Environmentalists may not love the idea of effectively subsidizing the forestry industry (which is what a return to pre-1996 levels of cost-sharing would mean) but a policy that helped restore moose and caribou habitat still has a lot to recommend it — and the Liberals have strongly promoted the economic “eco-services” their policies have provided in other contexts.
For now, the government isn’t considering any major changes to its firefighting regime in the north.
“We’re continuing to do some prescribed burns in the province, but ultimately public safety is number one,” Minister of Natural Resources and Forestry Kathryn McGarry tells TVO.org. “We’re going to continue to pore over the commissioner’s report … We’ll need to see how we put the details in her report together with the advice from our partners in industry.”
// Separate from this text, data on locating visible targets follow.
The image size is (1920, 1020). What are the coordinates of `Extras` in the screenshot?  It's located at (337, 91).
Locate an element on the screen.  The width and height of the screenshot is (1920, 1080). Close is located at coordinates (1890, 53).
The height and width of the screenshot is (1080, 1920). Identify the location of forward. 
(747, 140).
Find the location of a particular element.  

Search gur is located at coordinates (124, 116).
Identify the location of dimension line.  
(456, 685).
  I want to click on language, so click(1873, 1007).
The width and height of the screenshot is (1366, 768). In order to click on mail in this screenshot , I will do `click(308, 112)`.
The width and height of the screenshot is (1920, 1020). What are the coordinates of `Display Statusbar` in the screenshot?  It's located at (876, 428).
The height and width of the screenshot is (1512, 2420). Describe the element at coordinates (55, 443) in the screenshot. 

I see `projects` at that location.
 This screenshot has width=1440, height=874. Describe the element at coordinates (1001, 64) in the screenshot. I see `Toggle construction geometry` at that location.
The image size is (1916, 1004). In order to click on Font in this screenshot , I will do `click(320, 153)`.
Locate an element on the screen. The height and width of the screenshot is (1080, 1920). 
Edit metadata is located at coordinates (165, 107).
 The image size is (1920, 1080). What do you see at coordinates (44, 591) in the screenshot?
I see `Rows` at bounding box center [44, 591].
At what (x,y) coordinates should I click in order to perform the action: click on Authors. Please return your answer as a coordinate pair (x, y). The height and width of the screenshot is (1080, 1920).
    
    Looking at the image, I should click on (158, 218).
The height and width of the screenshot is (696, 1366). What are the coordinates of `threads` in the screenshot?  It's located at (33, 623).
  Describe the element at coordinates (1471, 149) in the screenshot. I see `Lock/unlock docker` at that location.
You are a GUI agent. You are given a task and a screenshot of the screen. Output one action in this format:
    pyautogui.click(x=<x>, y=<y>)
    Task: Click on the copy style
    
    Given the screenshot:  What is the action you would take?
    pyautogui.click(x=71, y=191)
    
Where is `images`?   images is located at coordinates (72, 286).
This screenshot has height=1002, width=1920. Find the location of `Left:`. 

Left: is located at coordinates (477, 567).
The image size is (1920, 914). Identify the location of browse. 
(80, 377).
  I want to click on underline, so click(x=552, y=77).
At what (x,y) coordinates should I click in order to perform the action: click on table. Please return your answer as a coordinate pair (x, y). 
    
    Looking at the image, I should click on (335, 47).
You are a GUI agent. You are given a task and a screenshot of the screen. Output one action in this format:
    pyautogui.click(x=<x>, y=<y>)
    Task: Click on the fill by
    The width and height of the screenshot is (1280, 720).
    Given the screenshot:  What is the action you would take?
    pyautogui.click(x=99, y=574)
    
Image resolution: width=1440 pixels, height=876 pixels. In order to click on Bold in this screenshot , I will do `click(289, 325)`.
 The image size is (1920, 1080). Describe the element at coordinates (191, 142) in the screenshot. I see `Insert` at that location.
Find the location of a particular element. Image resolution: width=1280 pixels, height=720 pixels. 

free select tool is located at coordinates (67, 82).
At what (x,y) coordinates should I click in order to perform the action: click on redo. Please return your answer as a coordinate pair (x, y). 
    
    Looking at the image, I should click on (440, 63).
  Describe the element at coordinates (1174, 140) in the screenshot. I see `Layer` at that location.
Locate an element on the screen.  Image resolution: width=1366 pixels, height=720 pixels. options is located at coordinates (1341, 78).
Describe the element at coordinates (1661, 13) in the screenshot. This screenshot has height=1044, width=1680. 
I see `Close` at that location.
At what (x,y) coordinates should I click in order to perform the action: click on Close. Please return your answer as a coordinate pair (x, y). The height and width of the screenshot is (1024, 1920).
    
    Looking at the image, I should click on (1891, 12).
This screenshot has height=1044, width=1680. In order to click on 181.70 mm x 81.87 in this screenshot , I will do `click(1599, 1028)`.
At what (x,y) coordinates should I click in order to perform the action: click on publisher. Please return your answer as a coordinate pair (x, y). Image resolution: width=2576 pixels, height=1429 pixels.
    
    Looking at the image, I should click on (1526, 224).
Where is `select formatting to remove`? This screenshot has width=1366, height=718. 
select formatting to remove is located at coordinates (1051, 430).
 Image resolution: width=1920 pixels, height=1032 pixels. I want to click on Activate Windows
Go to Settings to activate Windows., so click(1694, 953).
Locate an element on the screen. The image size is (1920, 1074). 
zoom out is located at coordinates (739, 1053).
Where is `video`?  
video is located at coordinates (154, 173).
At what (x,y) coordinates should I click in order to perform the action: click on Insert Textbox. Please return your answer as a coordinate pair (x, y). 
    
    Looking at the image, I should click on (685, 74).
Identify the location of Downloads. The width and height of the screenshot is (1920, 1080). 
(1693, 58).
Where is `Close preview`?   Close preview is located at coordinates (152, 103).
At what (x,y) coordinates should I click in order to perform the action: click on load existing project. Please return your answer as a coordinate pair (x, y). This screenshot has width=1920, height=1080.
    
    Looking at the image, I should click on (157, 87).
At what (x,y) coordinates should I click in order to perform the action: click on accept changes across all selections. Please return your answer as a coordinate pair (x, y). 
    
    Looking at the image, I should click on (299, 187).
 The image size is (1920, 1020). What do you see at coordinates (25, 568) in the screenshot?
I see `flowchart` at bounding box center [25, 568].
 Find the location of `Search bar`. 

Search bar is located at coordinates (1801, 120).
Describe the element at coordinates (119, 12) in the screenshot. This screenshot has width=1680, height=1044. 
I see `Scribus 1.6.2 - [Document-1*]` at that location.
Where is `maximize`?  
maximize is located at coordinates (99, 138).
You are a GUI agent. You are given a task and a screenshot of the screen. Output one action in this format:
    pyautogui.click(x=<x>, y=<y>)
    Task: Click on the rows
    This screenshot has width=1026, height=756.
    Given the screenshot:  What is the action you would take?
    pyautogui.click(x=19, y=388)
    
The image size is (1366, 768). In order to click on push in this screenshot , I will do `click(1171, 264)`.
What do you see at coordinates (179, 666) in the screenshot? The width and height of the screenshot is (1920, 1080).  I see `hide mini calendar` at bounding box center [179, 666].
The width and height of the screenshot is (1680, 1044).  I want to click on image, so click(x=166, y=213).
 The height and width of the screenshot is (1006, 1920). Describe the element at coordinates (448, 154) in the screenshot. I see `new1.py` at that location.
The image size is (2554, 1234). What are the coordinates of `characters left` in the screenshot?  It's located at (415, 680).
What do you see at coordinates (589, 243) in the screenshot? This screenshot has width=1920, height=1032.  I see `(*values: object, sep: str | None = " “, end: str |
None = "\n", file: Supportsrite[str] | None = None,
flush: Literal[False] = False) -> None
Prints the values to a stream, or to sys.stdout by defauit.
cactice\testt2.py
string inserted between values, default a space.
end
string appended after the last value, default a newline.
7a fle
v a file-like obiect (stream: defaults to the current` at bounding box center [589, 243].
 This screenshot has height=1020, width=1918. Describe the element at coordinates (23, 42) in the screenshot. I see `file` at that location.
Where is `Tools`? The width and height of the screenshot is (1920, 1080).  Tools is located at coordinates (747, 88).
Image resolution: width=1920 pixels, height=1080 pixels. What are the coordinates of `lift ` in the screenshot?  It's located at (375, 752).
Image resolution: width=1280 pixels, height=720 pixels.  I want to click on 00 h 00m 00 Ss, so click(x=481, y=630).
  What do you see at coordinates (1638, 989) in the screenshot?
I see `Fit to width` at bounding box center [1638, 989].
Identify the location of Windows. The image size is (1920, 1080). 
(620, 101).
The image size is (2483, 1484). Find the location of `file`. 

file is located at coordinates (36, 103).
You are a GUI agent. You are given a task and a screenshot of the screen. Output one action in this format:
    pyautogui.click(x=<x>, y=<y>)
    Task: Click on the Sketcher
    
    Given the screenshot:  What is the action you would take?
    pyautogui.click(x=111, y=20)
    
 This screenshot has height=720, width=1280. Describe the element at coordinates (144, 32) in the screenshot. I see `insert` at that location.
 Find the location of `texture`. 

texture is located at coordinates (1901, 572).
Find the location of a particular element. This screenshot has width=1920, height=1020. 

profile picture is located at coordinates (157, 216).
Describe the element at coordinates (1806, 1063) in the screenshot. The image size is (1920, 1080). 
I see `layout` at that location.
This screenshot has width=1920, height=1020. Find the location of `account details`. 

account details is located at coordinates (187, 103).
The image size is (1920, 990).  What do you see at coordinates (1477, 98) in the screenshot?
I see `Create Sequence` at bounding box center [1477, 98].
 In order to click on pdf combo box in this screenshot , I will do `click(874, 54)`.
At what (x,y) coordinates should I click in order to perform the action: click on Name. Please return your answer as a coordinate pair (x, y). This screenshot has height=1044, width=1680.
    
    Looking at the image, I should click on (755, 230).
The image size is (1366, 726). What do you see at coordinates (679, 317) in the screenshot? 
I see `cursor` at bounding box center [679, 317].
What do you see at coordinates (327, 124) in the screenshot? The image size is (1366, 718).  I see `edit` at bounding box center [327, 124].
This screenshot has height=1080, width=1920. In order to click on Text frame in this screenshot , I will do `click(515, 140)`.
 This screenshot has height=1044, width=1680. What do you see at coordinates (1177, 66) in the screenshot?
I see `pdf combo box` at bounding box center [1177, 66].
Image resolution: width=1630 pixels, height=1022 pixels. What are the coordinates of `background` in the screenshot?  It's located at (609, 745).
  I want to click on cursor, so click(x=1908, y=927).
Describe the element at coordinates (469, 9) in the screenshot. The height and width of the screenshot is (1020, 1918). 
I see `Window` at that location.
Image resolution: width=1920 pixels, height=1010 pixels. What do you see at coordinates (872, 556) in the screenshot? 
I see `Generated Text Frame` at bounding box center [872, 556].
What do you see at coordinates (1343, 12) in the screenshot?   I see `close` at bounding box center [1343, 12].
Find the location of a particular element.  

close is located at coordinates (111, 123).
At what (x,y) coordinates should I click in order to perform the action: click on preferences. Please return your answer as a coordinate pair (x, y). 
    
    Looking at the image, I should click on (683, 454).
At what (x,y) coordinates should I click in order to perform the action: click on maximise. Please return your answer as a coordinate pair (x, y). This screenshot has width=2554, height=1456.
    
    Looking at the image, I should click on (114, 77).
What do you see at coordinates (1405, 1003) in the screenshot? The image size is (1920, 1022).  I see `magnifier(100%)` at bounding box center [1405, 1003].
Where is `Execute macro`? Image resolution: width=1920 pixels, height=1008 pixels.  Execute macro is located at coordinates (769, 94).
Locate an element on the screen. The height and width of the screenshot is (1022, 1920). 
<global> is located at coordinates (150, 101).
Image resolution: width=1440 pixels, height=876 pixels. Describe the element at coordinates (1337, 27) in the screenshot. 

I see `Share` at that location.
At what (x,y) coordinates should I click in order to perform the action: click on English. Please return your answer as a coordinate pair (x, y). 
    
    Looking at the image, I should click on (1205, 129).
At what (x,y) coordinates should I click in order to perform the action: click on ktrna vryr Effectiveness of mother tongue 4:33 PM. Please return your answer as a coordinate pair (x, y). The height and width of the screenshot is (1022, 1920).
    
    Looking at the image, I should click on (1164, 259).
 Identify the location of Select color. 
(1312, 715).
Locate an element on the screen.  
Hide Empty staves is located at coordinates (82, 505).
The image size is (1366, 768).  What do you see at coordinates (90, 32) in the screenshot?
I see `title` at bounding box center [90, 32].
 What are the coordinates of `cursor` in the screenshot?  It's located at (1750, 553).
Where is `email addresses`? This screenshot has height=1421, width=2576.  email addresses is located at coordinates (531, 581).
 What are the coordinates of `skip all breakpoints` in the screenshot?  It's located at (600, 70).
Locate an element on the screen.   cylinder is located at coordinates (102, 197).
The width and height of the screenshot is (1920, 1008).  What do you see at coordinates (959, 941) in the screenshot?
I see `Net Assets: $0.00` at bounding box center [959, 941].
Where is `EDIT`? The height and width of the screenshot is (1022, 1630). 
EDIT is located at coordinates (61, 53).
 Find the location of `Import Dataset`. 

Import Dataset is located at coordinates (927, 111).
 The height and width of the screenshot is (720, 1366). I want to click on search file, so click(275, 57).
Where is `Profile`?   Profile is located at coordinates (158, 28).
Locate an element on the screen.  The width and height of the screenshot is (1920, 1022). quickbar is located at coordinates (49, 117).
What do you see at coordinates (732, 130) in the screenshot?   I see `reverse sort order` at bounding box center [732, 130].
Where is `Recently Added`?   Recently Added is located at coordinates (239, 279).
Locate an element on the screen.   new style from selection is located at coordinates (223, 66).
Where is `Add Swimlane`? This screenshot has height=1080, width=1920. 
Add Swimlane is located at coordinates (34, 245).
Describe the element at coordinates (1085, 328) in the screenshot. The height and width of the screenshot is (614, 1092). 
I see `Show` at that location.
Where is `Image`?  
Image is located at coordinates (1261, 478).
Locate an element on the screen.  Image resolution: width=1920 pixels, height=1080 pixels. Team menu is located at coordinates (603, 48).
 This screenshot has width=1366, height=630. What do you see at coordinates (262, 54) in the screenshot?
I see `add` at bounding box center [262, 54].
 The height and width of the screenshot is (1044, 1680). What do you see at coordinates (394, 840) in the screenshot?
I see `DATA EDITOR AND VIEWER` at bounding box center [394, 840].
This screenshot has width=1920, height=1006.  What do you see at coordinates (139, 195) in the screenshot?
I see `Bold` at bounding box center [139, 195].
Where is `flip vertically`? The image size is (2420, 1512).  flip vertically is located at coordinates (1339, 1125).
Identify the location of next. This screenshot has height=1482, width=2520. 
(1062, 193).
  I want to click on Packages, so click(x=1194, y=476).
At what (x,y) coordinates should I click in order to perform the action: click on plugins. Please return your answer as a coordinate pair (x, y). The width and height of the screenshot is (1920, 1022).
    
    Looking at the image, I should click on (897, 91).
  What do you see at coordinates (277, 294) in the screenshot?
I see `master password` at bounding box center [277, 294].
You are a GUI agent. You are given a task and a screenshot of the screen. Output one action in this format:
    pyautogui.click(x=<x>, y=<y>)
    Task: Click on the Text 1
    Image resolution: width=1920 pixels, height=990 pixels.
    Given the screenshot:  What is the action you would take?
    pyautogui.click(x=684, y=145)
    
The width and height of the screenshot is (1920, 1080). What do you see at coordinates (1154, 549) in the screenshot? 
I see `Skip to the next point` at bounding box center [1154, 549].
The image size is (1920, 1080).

While the risks to the climate and particular species may seem far off, the government has a more immediate problem: even if it did want to consider a shift in policy, thanks to the nearly generation-long effective moratorium on prescribed burns staff who are most familiar with how to evaluate, plan and conduct prescribed burns are retiring.
“There are very few foresters left in the government, or even in the industry, who have a working knowledge of the benefits of a prescribed burn. I cut my teeth planting trees in areas that had been burned, and have watched those areas grow,” Ekstrom says. “Just the expertise to do the planning is waning.”